Note: If you are new to programming and are not familiar with installing programming tools on your computer, I highly recommend skipping this step and using GitHub Codespaces instead. This will allow you to get started immediately without the hassle of troubleshooting any setup issues.

However, if you want to set up an environment for class work on your own computer, here are the basic steps.

To set up your own computer for all course activities I highly encourage you to install all the python packages in a new environment. Think of an environment as an isolated area to install the software packages you need for a specific project, i.e. in this case the course activities. Packages in an environment are isolated from other software packages on your computer.

VSCode

Download and install Visual Studio Code from the official website. Follow the platform-specific installation instructions for Windows.

Tools & Python

Since we’re using the Linux command line, you will need to install a Linux-like terminal program. I recommend installing Git-Bash which provides the Linux-style terminal and also Git.

1. Install Git-Bash

1.1 Download and install Git-Bash from the official Git website.

2. Install Miniforge

2.1. Download the Miniforge Installer.

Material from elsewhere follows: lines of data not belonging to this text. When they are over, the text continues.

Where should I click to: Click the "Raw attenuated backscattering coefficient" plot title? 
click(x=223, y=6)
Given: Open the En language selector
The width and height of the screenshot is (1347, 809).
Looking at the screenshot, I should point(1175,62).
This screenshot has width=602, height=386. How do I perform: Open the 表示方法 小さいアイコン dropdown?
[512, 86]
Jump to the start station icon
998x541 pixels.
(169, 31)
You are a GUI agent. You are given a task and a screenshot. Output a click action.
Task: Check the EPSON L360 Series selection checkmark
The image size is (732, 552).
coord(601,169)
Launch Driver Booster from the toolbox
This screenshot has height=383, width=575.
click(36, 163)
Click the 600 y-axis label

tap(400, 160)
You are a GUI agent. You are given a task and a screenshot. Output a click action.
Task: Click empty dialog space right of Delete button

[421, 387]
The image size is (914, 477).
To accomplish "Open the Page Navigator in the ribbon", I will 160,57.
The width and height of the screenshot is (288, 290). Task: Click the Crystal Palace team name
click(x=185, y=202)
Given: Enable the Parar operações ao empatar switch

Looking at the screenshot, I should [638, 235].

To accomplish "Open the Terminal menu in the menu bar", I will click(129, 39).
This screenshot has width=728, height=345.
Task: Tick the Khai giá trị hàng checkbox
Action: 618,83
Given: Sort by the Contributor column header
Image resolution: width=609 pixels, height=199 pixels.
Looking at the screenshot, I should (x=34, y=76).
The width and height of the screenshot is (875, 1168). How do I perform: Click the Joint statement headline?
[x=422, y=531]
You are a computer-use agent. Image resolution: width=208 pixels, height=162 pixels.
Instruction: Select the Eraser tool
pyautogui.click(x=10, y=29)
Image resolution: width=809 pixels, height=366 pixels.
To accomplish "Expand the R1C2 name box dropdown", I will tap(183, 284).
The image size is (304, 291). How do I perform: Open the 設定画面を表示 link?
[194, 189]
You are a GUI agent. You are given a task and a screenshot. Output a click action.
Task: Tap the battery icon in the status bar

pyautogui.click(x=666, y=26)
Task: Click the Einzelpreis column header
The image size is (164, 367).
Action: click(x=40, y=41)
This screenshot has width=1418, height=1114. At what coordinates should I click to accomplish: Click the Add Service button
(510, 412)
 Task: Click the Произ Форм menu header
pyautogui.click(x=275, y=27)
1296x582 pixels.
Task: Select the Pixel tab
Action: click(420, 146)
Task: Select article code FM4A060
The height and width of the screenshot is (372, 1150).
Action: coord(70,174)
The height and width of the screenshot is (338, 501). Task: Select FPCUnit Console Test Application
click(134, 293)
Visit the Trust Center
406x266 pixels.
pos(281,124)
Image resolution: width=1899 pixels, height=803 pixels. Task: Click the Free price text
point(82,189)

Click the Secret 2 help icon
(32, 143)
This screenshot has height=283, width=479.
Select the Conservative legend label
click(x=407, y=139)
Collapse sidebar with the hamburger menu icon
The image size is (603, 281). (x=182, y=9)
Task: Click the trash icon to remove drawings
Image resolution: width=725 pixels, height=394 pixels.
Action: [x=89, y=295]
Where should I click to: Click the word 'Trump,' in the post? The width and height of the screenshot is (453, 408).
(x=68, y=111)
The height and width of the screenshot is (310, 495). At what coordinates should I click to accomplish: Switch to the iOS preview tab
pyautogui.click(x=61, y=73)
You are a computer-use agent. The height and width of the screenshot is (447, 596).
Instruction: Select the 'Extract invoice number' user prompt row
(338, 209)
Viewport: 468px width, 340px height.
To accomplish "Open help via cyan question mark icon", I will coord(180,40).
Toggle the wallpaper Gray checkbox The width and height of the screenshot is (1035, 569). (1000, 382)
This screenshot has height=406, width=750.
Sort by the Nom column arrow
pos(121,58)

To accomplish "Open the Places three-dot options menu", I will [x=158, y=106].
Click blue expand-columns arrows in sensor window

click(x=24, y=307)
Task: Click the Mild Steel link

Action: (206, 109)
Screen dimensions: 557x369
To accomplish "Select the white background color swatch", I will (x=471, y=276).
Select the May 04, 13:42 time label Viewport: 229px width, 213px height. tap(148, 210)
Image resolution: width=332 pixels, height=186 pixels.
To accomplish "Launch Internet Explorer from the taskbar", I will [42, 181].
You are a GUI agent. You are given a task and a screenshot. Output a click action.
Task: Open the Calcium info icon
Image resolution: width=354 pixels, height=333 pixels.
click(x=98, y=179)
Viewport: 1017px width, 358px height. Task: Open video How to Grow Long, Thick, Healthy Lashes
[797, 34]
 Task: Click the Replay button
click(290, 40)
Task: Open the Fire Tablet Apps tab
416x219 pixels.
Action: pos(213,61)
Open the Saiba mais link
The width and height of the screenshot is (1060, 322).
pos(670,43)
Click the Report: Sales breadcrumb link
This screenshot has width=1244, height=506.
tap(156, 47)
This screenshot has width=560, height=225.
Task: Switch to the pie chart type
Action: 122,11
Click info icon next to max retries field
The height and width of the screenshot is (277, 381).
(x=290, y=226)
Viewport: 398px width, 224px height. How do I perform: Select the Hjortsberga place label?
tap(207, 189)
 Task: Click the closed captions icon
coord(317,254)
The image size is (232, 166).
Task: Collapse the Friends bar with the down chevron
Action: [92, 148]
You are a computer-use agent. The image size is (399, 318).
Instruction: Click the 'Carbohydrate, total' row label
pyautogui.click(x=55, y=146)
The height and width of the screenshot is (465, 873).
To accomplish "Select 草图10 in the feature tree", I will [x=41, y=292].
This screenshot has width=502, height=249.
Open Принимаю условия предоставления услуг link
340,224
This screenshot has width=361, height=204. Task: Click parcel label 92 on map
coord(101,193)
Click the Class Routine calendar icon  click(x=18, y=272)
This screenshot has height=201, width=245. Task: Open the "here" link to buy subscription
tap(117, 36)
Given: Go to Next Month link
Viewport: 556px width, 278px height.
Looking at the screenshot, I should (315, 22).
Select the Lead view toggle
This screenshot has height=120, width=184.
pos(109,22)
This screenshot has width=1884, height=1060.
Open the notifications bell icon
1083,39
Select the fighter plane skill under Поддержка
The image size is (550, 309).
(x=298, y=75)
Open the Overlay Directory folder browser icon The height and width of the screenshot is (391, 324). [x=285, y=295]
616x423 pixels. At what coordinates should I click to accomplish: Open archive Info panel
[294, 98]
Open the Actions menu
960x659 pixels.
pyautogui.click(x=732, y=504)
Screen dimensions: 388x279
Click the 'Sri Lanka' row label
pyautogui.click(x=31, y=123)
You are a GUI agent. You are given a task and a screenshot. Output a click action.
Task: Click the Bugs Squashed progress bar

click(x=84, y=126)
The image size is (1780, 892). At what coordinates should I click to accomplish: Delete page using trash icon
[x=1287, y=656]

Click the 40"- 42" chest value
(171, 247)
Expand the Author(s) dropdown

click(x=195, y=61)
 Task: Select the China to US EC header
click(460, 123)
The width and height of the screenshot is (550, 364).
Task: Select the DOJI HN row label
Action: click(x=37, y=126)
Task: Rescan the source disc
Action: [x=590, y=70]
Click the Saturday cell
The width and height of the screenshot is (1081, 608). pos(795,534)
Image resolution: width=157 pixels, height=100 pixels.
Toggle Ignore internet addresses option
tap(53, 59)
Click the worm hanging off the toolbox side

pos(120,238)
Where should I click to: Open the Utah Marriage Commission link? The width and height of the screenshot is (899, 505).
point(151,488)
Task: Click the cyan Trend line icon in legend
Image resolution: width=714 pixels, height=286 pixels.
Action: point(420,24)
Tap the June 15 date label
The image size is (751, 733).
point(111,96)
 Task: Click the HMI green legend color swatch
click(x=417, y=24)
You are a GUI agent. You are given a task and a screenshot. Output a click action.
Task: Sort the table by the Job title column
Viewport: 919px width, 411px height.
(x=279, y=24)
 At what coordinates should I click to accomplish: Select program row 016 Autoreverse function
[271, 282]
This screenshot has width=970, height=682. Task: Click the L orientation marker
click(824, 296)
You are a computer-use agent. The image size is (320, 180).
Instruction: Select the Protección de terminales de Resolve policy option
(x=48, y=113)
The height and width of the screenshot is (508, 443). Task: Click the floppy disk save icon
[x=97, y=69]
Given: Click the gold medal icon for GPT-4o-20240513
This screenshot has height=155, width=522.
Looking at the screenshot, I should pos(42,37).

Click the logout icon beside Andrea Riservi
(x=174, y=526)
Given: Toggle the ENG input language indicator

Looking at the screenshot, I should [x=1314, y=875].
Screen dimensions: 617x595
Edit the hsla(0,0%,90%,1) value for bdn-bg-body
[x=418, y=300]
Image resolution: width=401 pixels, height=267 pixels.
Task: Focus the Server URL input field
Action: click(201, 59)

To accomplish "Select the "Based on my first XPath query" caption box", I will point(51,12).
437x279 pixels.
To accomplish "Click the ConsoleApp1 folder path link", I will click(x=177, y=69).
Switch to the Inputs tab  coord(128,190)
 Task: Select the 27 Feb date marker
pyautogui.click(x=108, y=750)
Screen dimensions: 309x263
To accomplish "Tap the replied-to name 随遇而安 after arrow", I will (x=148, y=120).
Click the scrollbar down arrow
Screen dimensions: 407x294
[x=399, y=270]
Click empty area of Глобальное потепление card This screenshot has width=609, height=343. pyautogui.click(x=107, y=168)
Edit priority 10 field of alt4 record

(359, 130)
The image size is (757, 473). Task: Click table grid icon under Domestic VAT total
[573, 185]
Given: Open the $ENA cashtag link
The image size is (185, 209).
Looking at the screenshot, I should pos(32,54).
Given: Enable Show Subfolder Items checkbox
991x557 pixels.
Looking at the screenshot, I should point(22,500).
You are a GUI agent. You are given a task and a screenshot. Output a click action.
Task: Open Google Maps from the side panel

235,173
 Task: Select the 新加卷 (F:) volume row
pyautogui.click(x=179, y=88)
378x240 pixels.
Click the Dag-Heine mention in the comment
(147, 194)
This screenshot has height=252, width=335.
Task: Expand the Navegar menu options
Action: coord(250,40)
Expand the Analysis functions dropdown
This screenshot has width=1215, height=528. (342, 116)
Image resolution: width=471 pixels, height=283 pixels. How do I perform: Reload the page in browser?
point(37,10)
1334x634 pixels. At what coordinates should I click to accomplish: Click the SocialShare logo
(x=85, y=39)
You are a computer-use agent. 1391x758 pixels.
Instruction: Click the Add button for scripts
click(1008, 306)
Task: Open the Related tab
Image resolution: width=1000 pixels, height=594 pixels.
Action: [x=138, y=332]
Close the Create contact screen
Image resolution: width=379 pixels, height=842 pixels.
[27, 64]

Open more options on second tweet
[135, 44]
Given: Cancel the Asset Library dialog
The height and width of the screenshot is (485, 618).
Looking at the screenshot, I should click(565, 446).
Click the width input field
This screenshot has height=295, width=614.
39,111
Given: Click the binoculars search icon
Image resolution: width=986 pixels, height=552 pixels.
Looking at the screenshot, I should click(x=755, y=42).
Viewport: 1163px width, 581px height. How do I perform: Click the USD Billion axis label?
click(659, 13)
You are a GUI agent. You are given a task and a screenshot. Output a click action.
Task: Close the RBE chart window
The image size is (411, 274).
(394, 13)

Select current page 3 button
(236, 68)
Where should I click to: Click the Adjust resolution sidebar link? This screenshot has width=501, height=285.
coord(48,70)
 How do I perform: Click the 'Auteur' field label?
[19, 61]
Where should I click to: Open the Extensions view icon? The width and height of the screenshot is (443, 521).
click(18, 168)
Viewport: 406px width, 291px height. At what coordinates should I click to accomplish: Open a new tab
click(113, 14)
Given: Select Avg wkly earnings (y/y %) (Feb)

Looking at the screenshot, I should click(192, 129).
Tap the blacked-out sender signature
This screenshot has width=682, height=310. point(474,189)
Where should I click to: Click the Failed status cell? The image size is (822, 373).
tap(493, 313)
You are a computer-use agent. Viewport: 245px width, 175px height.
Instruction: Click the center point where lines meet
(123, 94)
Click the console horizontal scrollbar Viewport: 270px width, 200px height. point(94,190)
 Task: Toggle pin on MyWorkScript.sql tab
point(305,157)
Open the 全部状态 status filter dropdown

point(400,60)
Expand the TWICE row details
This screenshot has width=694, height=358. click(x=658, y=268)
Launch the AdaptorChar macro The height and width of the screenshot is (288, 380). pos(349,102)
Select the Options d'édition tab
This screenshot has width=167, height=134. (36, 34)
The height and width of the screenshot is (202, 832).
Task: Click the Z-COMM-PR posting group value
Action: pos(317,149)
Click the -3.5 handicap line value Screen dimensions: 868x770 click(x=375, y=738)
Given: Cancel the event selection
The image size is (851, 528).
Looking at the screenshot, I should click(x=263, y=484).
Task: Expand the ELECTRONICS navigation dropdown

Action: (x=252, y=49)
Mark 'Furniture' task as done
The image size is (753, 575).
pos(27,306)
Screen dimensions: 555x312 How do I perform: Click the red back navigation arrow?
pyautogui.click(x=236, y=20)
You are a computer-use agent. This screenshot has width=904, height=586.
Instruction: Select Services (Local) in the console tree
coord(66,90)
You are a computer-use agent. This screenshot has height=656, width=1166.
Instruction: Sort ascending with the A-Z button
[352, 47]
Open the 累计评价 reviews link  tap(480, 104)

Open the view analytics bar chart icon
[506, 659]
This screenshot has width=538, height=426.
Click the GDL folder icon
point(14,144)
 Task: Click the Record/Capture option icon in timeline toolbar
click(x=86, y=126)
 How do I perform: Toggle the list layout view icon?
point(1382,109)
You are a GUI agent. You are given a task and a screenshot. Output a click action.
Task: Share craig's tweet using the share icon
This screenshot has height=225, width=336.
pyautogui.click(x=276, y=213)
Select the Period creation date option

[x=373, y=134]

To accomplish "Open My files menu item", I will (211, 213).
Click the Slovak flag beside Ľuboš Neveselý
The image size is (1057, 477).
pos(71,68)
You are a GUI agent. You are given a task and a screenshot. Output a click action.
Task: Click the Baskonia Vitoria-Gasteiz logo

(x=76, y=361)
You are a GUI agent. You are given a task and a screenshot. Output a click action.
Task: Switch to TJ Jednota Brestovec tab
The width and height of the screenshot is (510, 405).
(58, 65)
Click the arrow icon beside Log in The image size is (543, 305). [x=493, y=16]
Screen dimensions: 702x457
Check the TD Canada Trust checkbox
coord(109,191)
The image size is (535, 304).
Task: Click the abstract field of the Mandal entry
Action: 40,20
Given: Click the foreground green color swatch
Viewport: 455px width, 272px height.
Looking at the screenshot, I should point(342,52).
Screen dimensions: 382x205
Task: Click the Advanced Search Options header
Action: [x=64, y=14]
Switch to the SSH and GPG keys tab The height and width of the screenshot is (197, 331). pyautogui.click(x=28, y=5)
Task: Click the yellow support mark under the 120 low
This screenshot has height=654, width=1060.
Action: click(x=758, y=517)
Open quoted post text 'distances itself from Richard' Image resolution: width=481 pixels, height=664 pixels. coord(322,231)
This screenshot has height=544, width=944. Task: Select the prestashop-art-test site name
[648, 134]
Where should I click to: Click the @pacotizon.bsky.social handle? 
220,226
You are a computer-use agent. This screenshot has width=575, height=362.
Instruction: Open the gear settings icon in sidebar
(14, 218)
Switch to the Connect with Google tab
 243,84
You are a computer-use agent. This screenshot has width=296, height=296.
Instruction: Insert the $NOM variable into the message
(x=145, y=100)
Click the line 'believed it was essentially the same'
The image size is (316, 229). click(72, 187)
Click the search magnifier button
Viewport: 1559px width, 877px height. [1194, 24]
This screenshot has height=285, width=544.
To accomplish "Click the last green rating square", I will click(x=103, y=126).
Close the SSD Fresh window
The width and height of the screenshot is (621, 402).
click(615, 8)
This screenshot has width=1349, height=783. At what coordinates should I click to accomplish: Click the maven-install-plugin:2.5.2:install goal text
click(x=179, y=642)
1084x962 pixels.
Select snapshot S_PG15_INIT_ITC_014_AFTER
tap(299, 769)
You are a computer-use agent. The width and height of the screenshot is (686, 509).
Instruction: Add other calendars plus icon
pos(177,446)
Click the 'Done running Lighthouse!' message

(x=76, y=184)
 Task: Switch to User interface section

Go to the conda-forge Miniforge GitHub repository and download the Windows executable file (Miniforge3-Windows-x86_64.exe).

2.2 Run the Executable Installer: Double-click the downloaded .exe file to run the installer.

2.3. Configure bash for Python Open a new Git Bash terminal (not the Windows PowerShell or Miniforge Command Prompt) and execute the following command:

echo 'echo "Sourcing .bashrc" && eval "$(mamba.exe shell hook --shell bash)" && mamba activate' >> ~/.bashrc

3. Create a conda (mamba) environment.

3.1. Open a new Git Bash terminal (not the Windows PowerShell) and execute the following command:

mamba env create -n ds2002 -c conda-forge python=3.11 pip jq awscli curl git redis-py mongodb
mamba activate ds2002
pip install unzip wget

Note: You can try and add the zip and tar packages to the pip install command, but be aware that they may fail to install on your computer.

3.2. Check your environments:

mamba env list

You should see:

# conda environments:
#
base                 * C:\Users\mst3k\miniforge3
ds2002                 C:\Users\mst3k\miniforge3\envs\ds2002

4. Restart Git Bash and Verify:

4.1. Close and reopen your Git Bash terminal for the changes to take effect.

4.2. Run mamba activate ds2002. The prompt should change from base to ds2002 indicating the switch to your new environment.

4.3. Run the command mamba list. You should see a list of installed packages, and your prompt should show (ds2002) at the beginning, confirming that the ds2002 environment is active.

Note: The first step when opening a new terminal is to run mamba activate ds2002. You can add that command to the ~/.bashrc file if you wish.

Please be aware that we have limited bandwidth to guide you through fixing broken installations on your computer. If installations fail, you can always go back to using GitHub Codespaces.